Statin intolerance may increase risk of coronary heart events
Statin intolerance is likely to elevate the risk for recurrent myocardial infarction (MI) and coronary heart disease (CHD) events but not all-cause mortality, a recent study suggests.
“In a national cohort of Medicare beneficiaries hospitalized for MI, statin intolerance was common in the year after initiation of therapy,” researchers said. “Medicare beneficiaries with statin intolerance had an increased risk for recurrent MI and CHD events.”
Of the 105,329 Medicare beneficiaries who began a moderate- or high-intensity statin dosage after hospitalization for MI between 2007 and 2013, 1,741 patients (1.65 percent) had statin intolerance and 55,567 patients (52.8 percent) had high statin adherence. A total of 4,450 recurrent MIs, 6,250 CHD events and 14,311 deaths occurred during a median follow-up of 1.9 to 2.3 years.
“The incidence rates of recurrent MI and CHD events were higher among Medicare beneficiaries with statin intolerance than among their counterparts with high statin adherence,” researchers said. “Statin intolerance was not associated with an increased risk for all-cause mortality. Results were consistent in sensitivity analysis that included down-titration of statin intensity as an indicator of intolerance.”
Beneficiaries with statin intolerance, compared with those with high statin adherence, had a 36-percent higher rate of recurrent MI (41.1 vs 30.1 per 1,000 person-years, respectively), 43-percent higher rate of CHD events (62.5 vs 43.8 per 1,000 person-years) and 15-percent lower rate of all-cause mortality (79.9 vs 94.2 per 1,000 person-years). [J Am Coll Cardiol 2017;69:1386-1395]
Comparing beneficiaries with statin intolerance vs those with high statin adherence, the multivariate-adjusted hazard ratios were 1.50 (95 percent CI, 1.30 to 1.73) for recurrent MI, 1.51 (1.34 to 1.70) for CHD events and 0.96 (0.87 to 1.06) for all-cause mortality.
The study reinforces the need for patients with CHD to maintain high statin adherence, according to researchers, adding that statin intolerance may increase the risk for MI and CHD events through the subsequent discontinuation of treatment, low adherence or use of low-intensity dosages.
“The findings of the current study clearly show that there are serious morbid consequences to the elusive disorder of statin intolerance and support an aggressive management strategy for clinicians treating these anguished and challenging patients,” Dr Steven E. Nissen from the Cleveland Clinic Foundation in the US said in an accompanying editorial. [J Am Coll Cardiol 2017;69:1396-1398]
“We must make every possible effort to administer evidence-based doses of statins to patients with appropriate clinical indications for treatment. Additional efforts to study the phenomenon of statin intolerance are critically important and must include development of alternative therapies for treating the substantial cardiovascular morbidity associated with this disorder,” he added.
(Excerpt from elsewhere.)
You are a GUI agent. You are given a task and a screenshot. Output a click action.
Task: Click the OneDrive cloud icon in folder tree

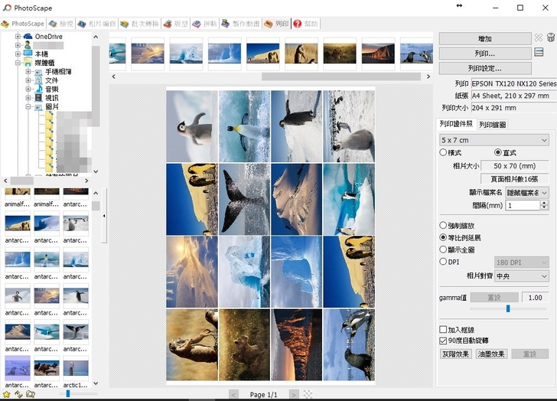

Further studies are warranted to understand the mechanisms responsible for recurrent coronary events among patients with statin intolerance and to develop alternative interventions to attenuate this risk, researchers said.
Statin intolerance is defined as “down-titrating statins and initiating ezetimibe therapy, switching from statins to ezetimibe monotherapy, having International Classification of Diseases, 9th revision, diagnostic codes for rhabdomyolysis or an antihyperlipidemic adverse event, followed by statin down-titration or discontinuation, or switching between ≥3 types of statins within 1 year after initiation,” according to researchers.
On the other hand, high statin adherence over the year following hospital discharge is defined as “proportion of days covered ≥80 percent,” they added.